Nanomaterial Keeps Electronics Cool as Things Heat Up

Graphene¿s Thermal Conductivity Capabilities Confirmed

2 min read

Nanomaterial Keeps Electronics Cool as Things Heat Up

There is no doubt that in the world of advanced materials research, graphene is now enjoying favored status, even over its carbon cousin, carbon nanotubes.

Just this year, graphene has overcome its lack of a bandgap, has once again broken its own record for high-speed transistors and has even ventured outside of electronics into the realm of optoelectronics.

Now researchers at the University of California, Riverside, led by Alexander Balandin have revisited their 2008 research with the thermal conductivity of graphene and demonstrated “how the thermal conductivity of multi-layer graphene changes as it goes from being 2D to 3D as more layers are added.”
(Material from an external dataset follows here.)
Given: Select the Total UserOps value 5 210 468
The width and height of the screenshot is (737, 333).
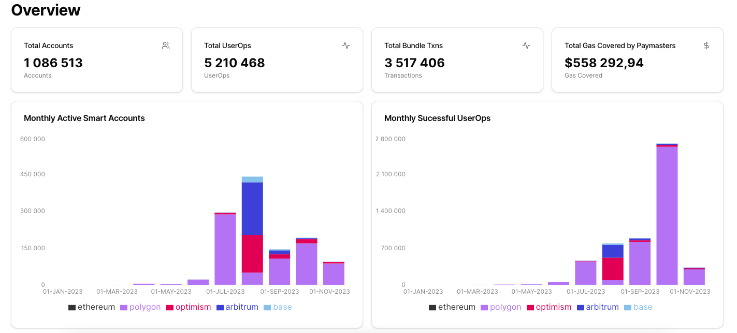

The results were originally published in Nature’s Materials and demonstrated that as the number of layers increased, the material’s thermal conductivity decreased. According to the Institute of Physics article cited above, “the thermal conductivity decreases with thickness because phonons – quantized vibrations of the crystal lattice that transport heat – couple across the different atomic layers in the material. The more layers there are, the greater the coupling and more phonon scattering occurs, disrupting the conduction of heat.”
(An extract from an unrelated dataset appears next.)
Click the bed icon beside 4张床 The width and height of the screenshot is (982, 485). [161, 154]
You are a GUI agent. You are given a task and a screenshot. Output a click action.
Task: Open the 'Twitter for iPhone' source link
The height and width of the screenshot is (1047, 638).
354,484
But even at this decreased level the graphene containing four atomic levels far exceeded the capabilities of copper films.

This effectively adds managing heat for electronics to the applications for graphene. The introduction of graphene for these heat management purposes would likely start in the area of thermal interface materials for chip packaging.

But Balandin has been attributed as saying in a number of the articles out there covering this development that graphene could in five years be used with silicon in computer chips, such as interconnect wiring or heat spreaders.

In any case, as electronics shrink heat issues are becoming more intense and they are likely to grow even more acute when proposed three-dimensional electronics are introduced, which use a vertical integration of computer chips.